Coś nie mogę tu wrócić, mam ciągle za mało czasu żeby na bieżąco czytać Wasze pamiętniki i sama coś napisać. Nadrabiam tak raz na tydzień ale nie zawsze mam chwilę żeby coś nabazgrać. Kolejny powrót do odchudzania nastąpił dzisiaj. Z dietą jest średnio bo nie mam możliwości ostatnio jeść częściej niż 3 razy dziennie z olbrzymimi przerwami po nawet 6-7 godzin no ale trudno, jak się trafi dzień że będę mogła zjeść więcej to na pewno to wykorzystam. Ćwiczenia znów zawitały póki co na brzuch i nogi bo mi przeszkadzają bo utyły .

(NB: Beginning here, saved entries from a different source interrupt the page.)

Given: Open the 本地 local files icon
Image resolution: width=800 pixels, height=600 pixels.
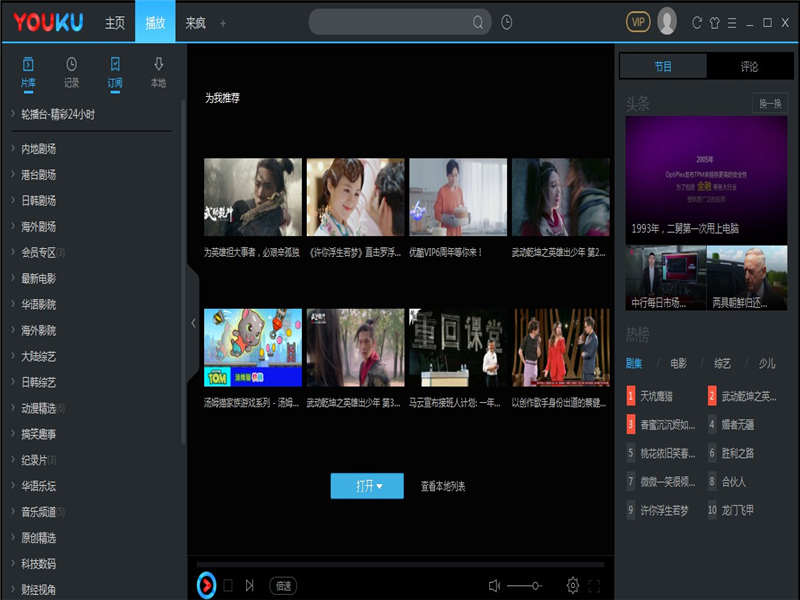Looking at the screenshot, I should (158, 64).
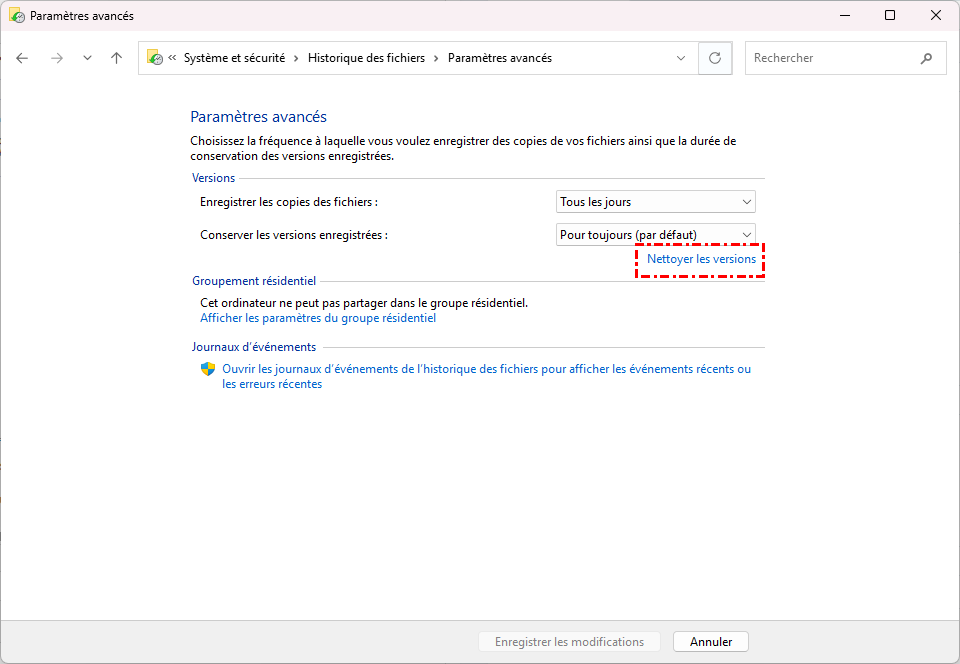Focus the Rechercher search field
The width and height of the screenshot is (960, 664).
coord(830,58)
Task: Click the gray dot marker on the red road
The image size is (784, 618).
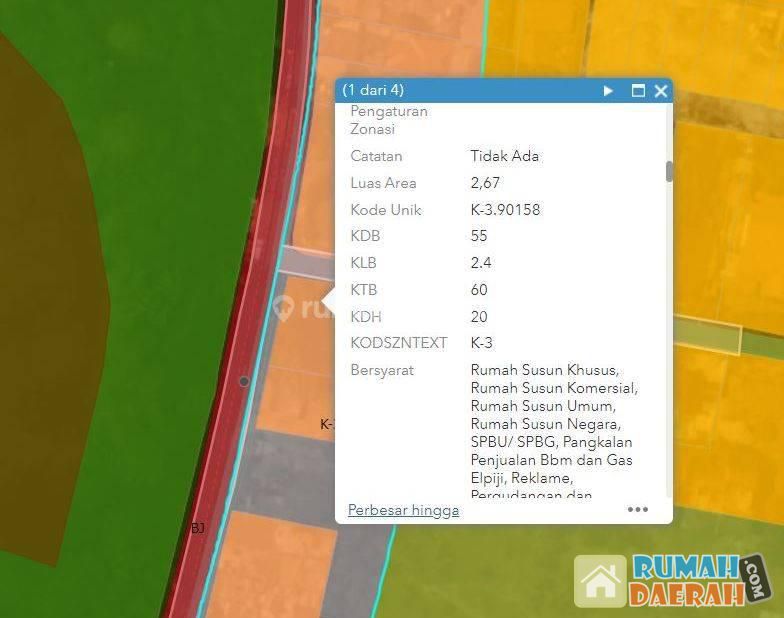Action: click(x=244, y=381)
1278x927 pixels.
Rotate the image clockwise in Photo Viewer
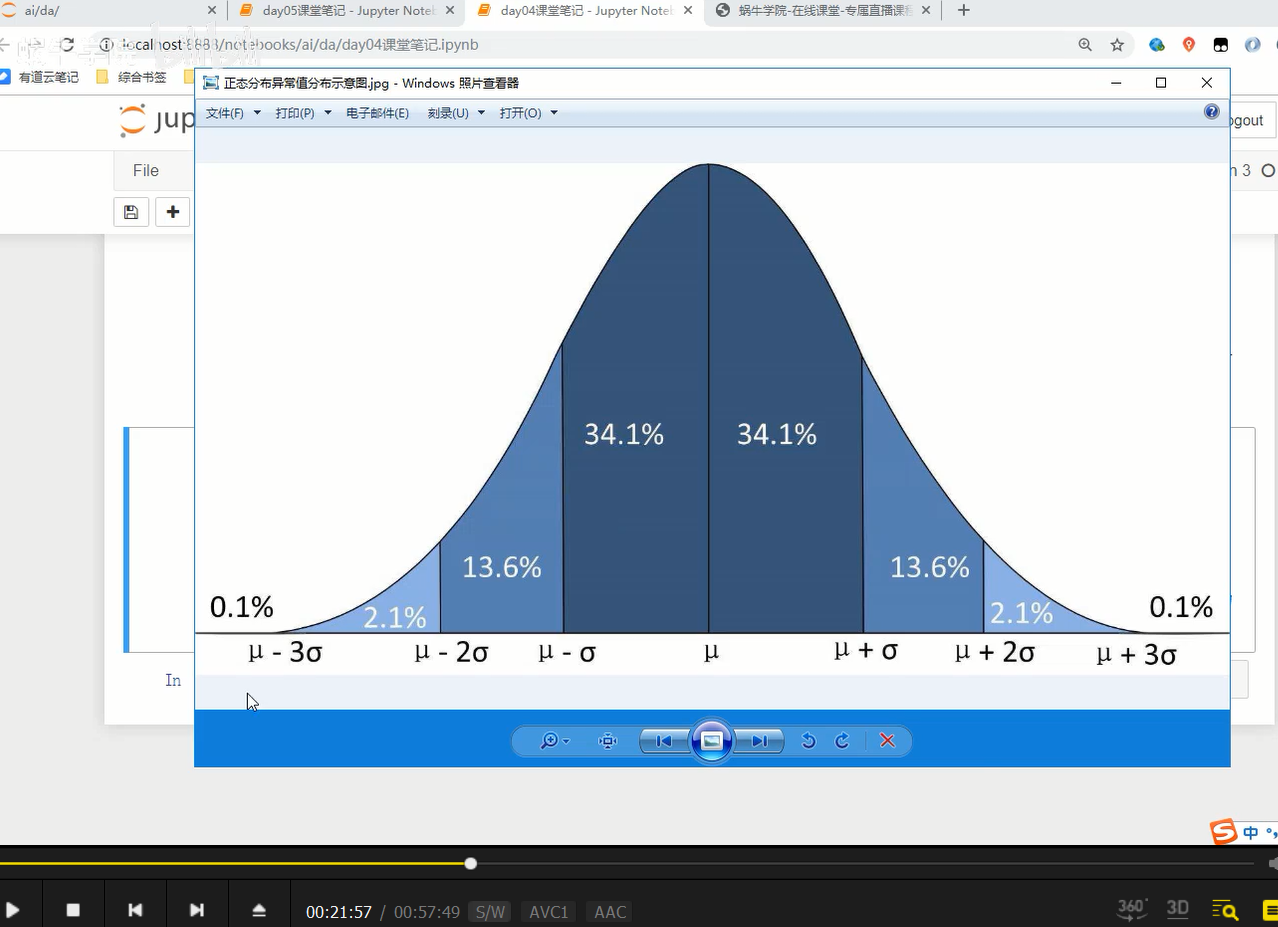pos(841,741)
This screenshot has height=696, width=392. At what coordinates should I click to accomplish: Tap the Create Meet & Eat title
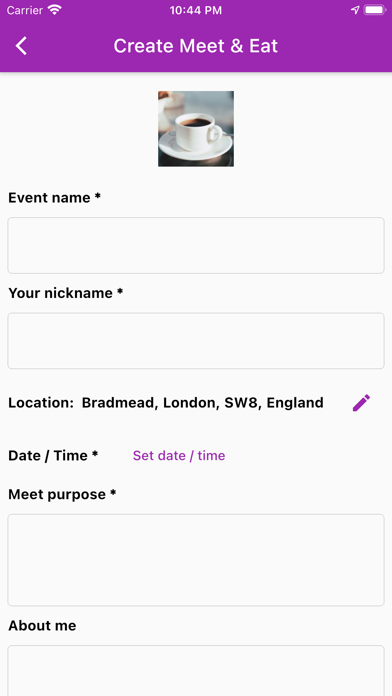196,46

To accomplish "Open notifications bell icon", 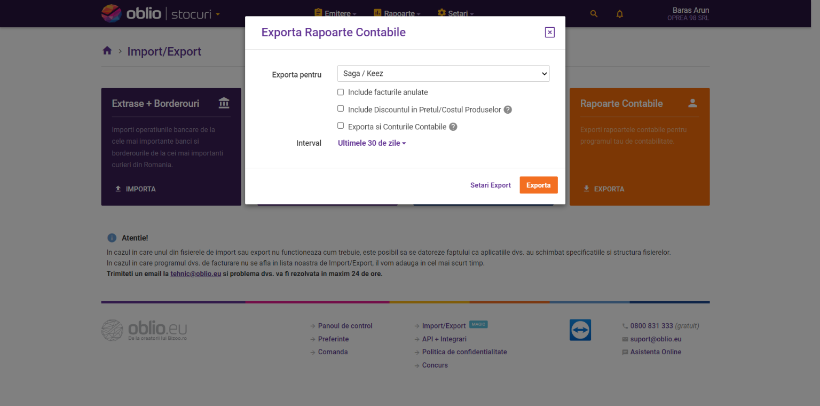I will pos(620,14).
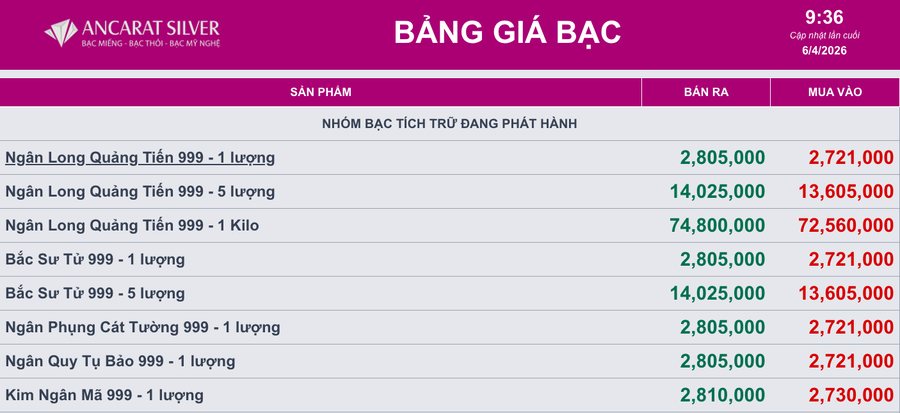Click the NHÓM BẠC TÍCH TRỮ group header
Viewport: 900px width, 413px height.
coord(450,123)
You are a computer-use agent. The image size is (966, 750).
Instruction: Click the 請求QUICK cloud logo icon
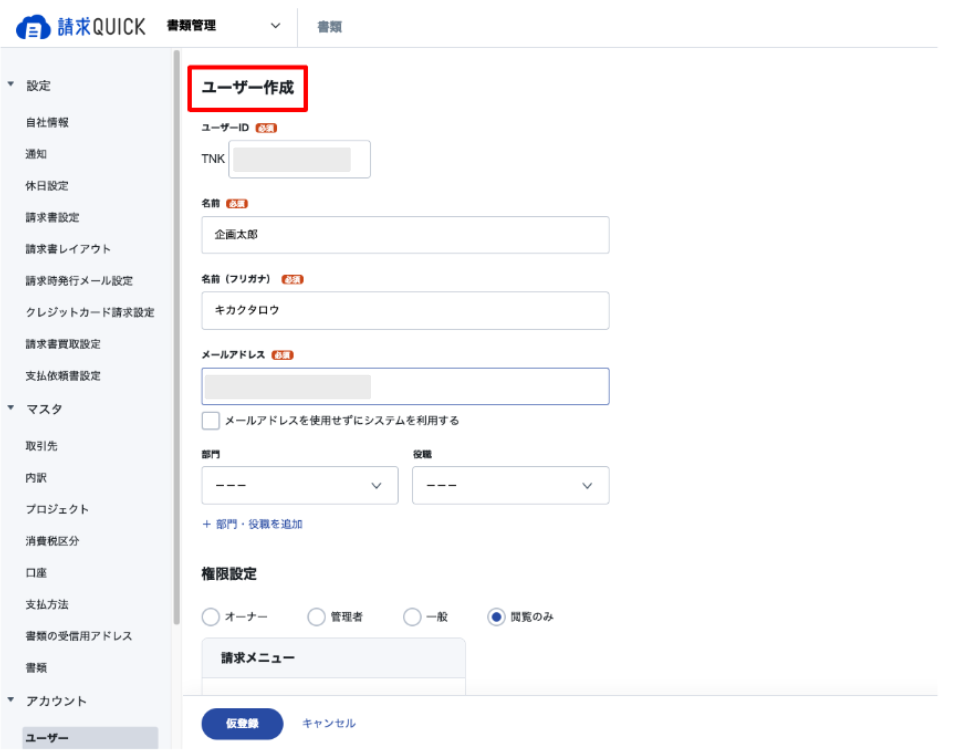coord(33,27)
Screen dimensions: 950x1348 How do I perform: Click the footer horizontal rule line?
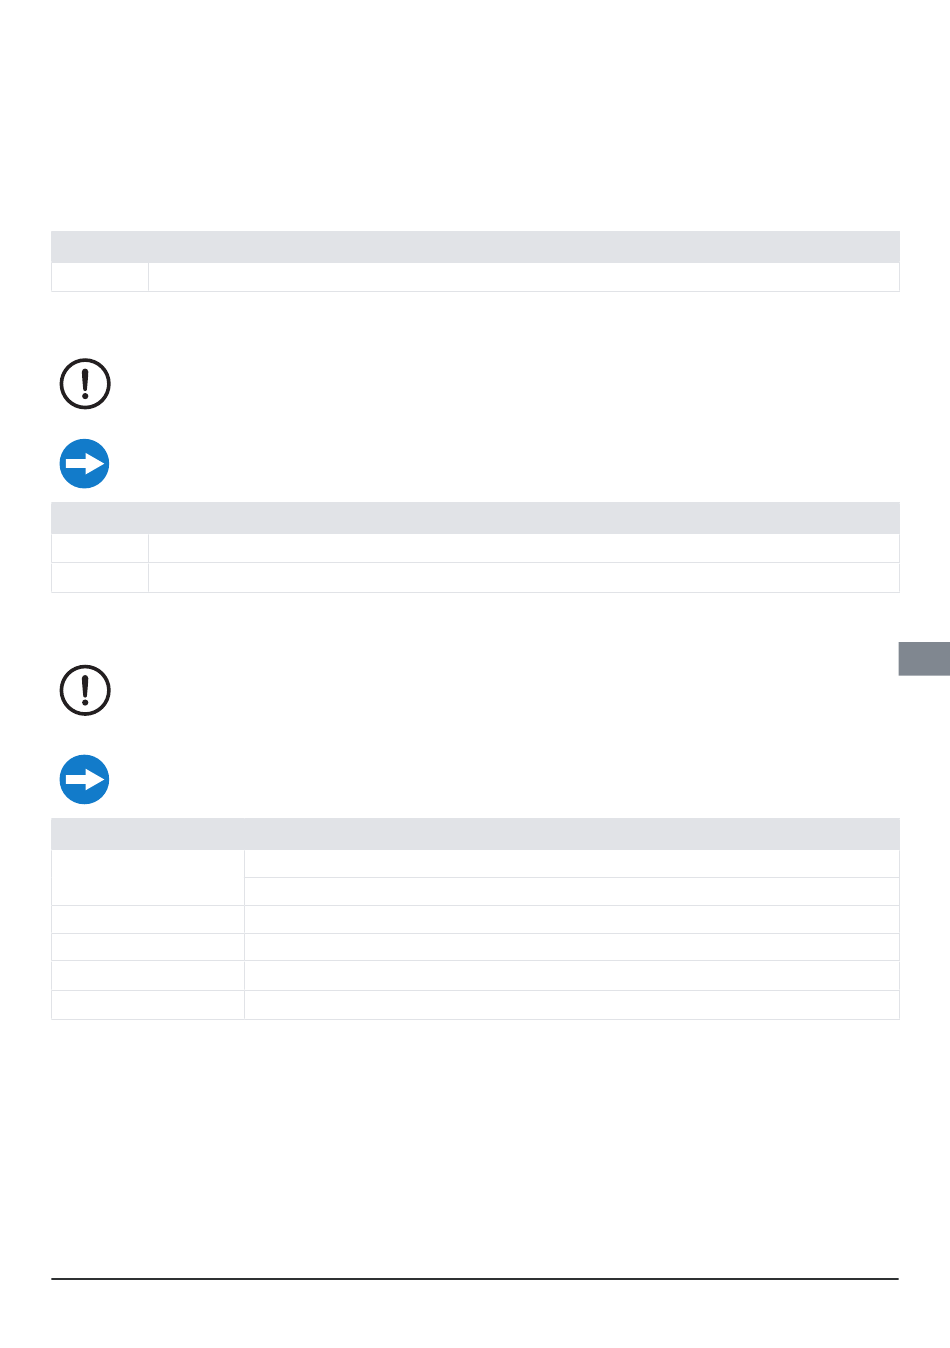coord(475,1278)
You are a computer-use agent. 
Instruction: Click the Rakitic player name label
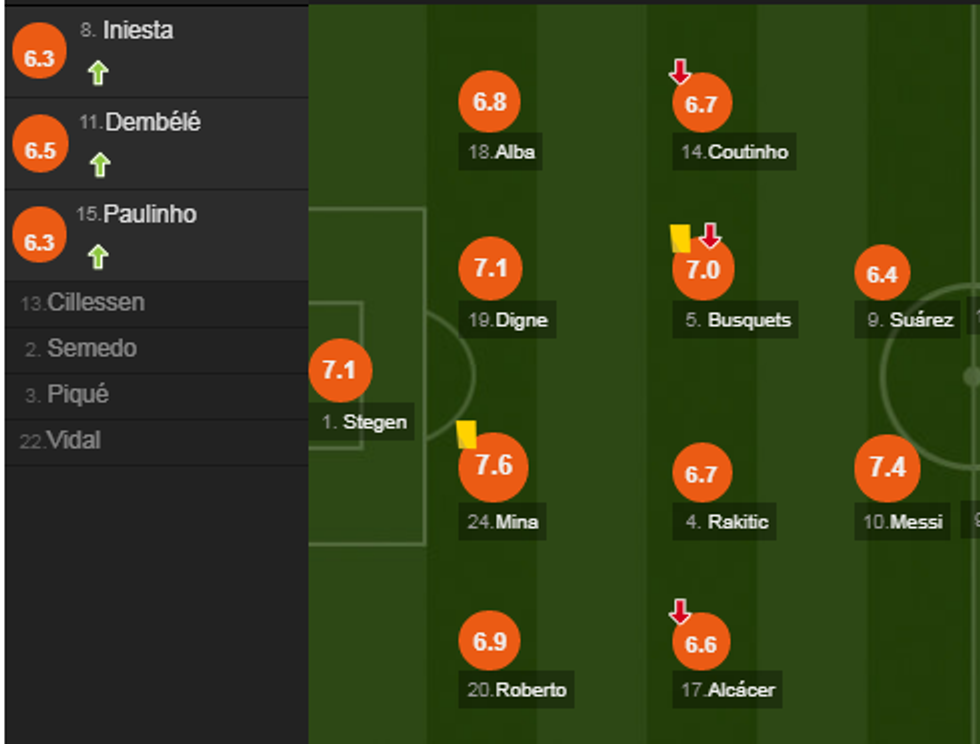(x=738, y=522)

Co zmieniło odchudzanie? przede wszystkim moje podejście do własnej osoby. Może nie czuję się rewelacyjnie we własnej skórze bo przeszkadza mi jeszcze to czy tamto ale czuję się szczęśliwsza i teraz potrafię dostrzec małe szczęścia i docenić je a wcześniej nie miały dla mnie znaczenia. Teraz uważam że zasługuję na odrobinę relaksu, rozpieszczenia wcześniej tak nie myślałam mam nadzieję że z czasem będę jeszcze bardziej z siebie zadowolona, nawet osoby w pracy kiedy przychodzę z samego rana czy wychodzę z pracy po 10 godzinach mówią mi że jestem jedyną osobą która się uśmiecha cały czas, że jestem jedyną osobą zadowoloną z pracy, ale to nie z pracy jestem zadowolona - jestem zadowolona z życia
Ćwiczenia na nogi które polecam:
I kilka obrazków które mnie ostatnio rozbawiły:
Miłego dnia!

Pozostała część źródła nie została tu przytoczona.